[EXERCISES]:
1 - Translate this sentence from the text on antibiotic development into Spanish: "Of all the commodities that are bought and sold on the market, none is more politically sensitive than pharmaceuticals."
2 - In the text on antibiotic development, to whom did Dr. David Shlaes address his open letter?

[SOURCE TEXT]:
Recognizing that the market as currently won’t develop new antibiotics, the Guardian, in an article by Sarah Bosely, discusses imposing a tax to fund subsidies for anti-biotic development.
Professor Richard James, director of the centre for healthcare associated infections at the University of Nottingham … he points out, antibiotic usefulness is finite. And the cost of drug resistance is not reflected in the price of the drug. “If you consider antibiotic sensitivity as a resource like oil, you want to maintain that by introducing a tax,” he says. It would be worldwide and the proceeds could fund new drug development.
Of all the commodities that are bought and sold on the market, none is more politically sensitive than pharmaceuticals. Government purchases constitute a large part of total pharmaceuticals sales in ‘developed’ countries.
Dr. David Shlaes, MD who blogs on the subject, recently wrote an open letter to Secretary of HHS Kathleen Sibelius. In it he concluded:
I am at a loss to explain the FDA’s lurch into Neverland as far as antibiotics are concerned. I can only assume that it is partly a response to political pressure to further distance themselves from industry and to increase their standards for both efficacy and safety. But I consider that a lack of new antibiotics is also a serious safety issue – a fact that the FDA and their congressional critics appear to be ignoring.

[DATA FOR REVIEW]:
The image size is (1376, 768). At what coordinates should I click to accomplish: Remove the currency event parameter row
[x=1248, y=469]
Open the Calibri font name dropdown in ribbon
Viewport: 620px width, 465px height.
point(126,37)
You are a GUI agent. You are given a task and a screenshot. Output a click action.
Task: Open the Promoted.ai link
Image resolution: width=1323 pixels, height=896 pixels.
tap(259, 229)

* * *

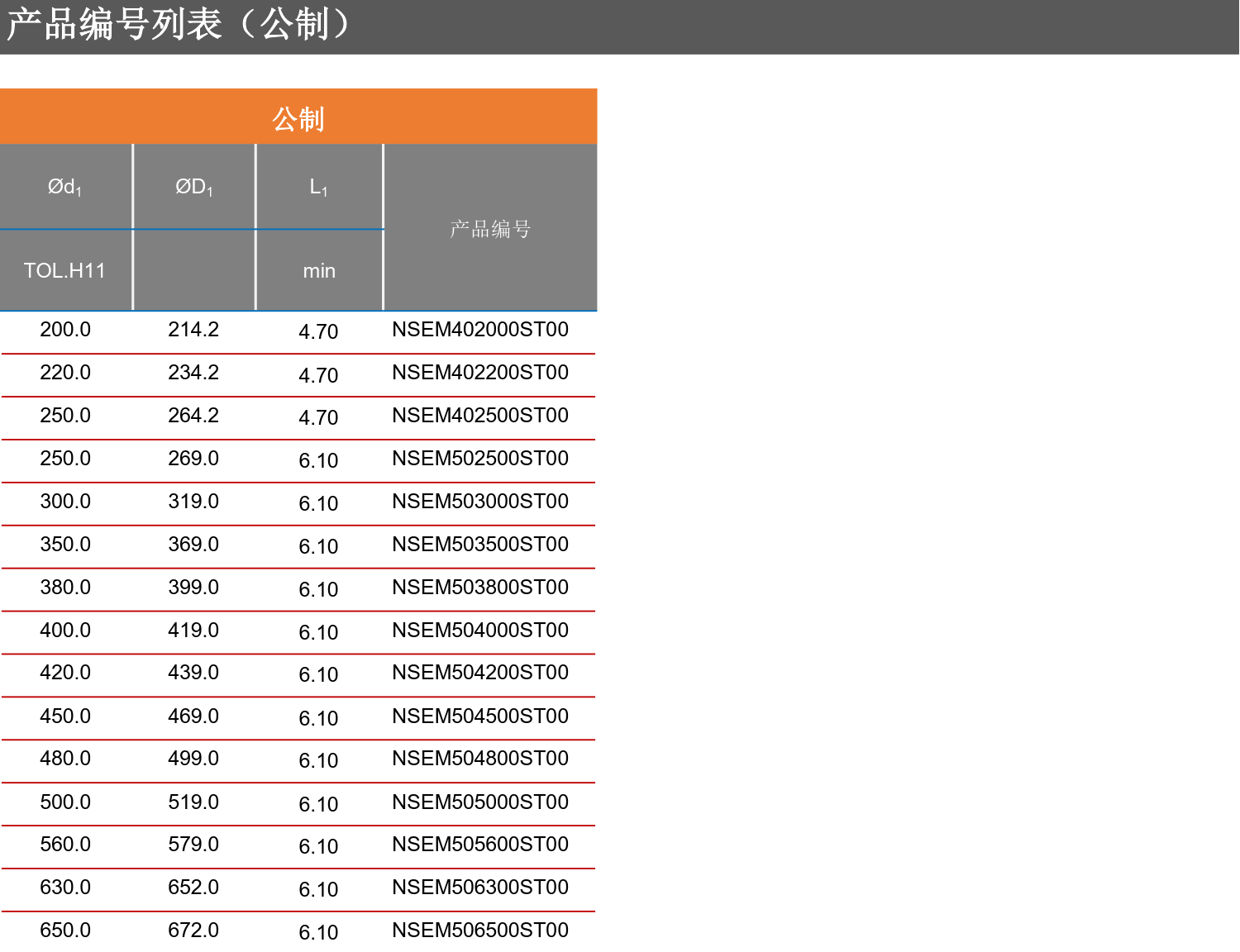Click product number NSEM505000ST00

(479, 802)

...

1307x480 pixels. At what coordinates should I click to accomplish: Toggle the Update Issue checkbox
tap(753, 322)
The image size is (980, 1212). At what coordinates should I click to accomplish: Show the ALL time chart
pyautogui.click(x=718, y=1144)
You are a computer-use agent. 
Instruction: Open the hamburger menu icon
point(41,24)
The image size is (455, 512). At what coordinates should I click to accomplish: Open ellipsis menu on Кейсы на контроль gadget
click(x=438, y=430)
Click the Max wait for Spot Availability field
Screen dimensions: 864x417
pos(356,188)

[YOUR WRITTEN ANSWERS]:
1 - De todas las mercancías que se compran y se venden en el mercado, ninguna es más sensible políticamente que los productos farmacéuticos.

2 - To Secretary of HHS Kathleen Sibelius.